Tumor-associated macrophages found at early tumor sites exhibit altered metabolism and contribute to tumor progression

Previously, we reported that macrophages at early tumor sites, before the tumors are even palpable, have a mixed phenotype with production of both pro- and anti-inflammatory cytokines, decreased production of reactive oxygen species, and increased dependence on oxidative phosphorylation. Here we show that depleting these tumor associated macrophages (TAM) impacted subsequent growth of the EMT6 tumor and metastasis of the 4T1 tumor supporting the contention that macrophages found at early tumor sites contribute to later stages of tumor progression. Since these TAM could not be clearly defined as M1 or M2 we set out to characterize them further focusing on their metabolism. We found that TAM present at early sites of 168, EMT6 and 4T1 tumors had elevated expression of pkm2, glut1 and ampk, and transwell assays revealed that these tumors could induce expression of pkm2, glut1 and ampk in bone marrow derived macrophages. Since tumor-derived lactate is known to induce alterations in white blood cells we investigated lactate production by these tumors and whether lactate could induce expression of these same genes.
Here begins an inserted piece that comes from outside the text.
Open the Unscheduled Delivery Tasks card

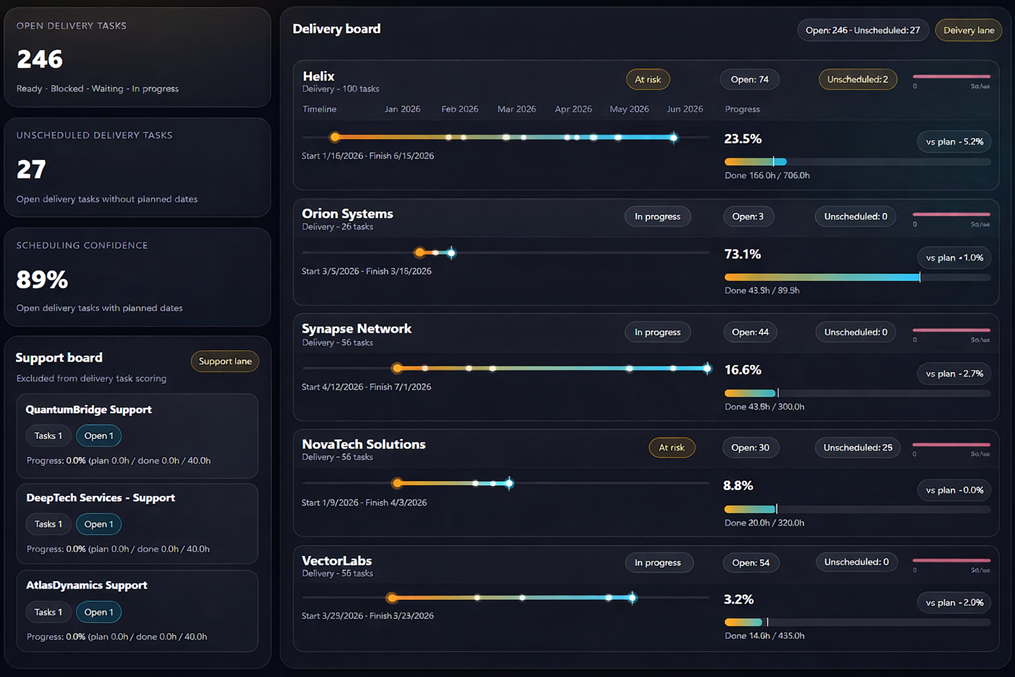(137, 167)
The data revealed that the 168, EMT6 and 4T1 tumors produced significant amounts of lactate and that lactate induced expression of pkm2, glut1 and ampk in bone marrow derived macrophages. Finally, we found that targeting lactate dehydrogenase or eIF2 at early tumor sites impacted growth of the EMT6 tumor, and targeting AMPK or GCN2 impacted metastasis of the 4T1 tumor. Collectively, these data support the contention that alterations in macrophages are already present at the early stages of tumor growth, before a tumor is even palpable, and that targeting metabolism at these early tumor sites can impact later stages of tumor progression.